BEGIN Data shown

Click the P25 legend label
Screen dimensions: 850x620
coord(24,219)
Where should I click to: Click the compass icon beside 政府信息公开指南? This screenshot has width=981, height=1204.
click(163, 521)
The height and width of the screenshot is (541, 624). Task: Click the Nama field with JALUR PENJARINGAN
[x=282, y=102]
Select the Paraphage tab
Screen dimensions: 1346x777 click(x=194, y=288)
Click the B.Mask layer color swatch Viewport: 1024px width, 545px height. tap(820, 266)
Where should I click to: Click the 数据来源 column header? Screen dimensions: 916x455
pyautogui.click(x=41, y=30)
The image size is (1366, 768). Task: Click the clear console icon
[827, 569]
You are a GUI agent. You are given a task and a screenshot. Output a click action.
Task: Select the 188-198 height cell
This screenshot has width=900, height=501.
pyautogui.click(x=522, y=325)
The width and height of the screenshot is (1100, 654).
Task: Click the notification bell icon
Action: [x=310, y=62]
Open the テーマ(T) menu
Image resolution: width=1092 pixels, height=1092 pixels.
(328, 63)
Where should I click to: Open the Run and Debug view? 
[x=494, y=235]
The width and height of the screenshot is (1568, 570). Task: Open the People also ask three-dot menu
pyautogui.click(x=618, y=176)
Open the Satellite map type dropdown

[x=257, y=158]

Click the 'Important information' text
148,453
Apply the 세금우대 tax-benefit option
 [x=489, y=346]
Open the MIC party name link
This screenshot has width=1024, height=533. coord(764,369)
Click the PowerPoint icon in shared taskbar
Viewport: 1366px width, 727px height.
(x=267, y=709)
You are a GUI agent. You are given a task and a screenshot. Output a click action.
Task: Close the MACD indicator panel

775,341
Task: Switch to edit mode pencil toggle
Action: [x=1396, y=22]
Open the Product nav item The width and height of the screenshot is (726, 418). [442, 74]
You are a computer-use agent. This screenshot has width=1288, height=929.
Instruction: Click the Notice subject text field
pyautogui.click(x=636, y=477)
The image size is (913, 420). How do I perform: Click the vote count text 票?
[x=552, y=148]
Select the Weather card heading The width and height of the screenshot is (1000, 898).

END Data shown

What is wanted is an exact repeat of the lines from the one with "The image size is (1366, 768)." through the last line of the listing above, and no other text.

▶ Exercise solution
The image size is (1366, 768). Task: Click the clear console icon
[827, 569]
You are a GUI agent. You are given a task and a screenshot. Output a click action.
Task: Select the 188-198 height cell
This screenshot has width=900, height=501.
pyautogui.click(x=522, y=325)
The width and height of the screenshot is (1100, 654).
Task: Click the notification bell icon
Action: [x=310, y=62]
Open the テーマ(T) menu
Image resolution: width=1092 pixels, height=1092 pixels.
(328, 63)
Where should I click to: Open the Run and Debug view? 
[x=494, y=235]
The width and height of the screenshot is (1568, 570). Task: Open the People also ask three-dot menu
pyautogui.click(x=618, y=176)
Open the Satellite map type dropdown

[x=257, y=158]

Click the 'Important information' text
148,453
Apply the 세금우대 tax-benefit option
 [x=489, y=346]
Open the MIC party name link
This screenshot has width=1024, height=533. coord(764,369)
Click the PowerPoint icon in shared taskbar
Viewport: 1366px width, 727px height.
(x=267, y=709)
You are a GUI agent. You are given a task and a screenshot. Output a click action.
Task: Close the MACD indicator panel

775,341
Task: Switch to edit mode pencil toggle
Action: [x=1396, y=22]
Open the Product nav item The width and height of the screenshot is (726, 418). [442, 74]
You are a computer-use agent. This screenshot has width=1288, height=929.
Instruction: Click the Notice subject text field
pyautogui.click(x=636, y=477)
The image size is (913, 420). How do I perform: Click the vote count text 票?
[x=552, y=148]
Select the Weather card heading The width and height of the screenshot is (1000, 898).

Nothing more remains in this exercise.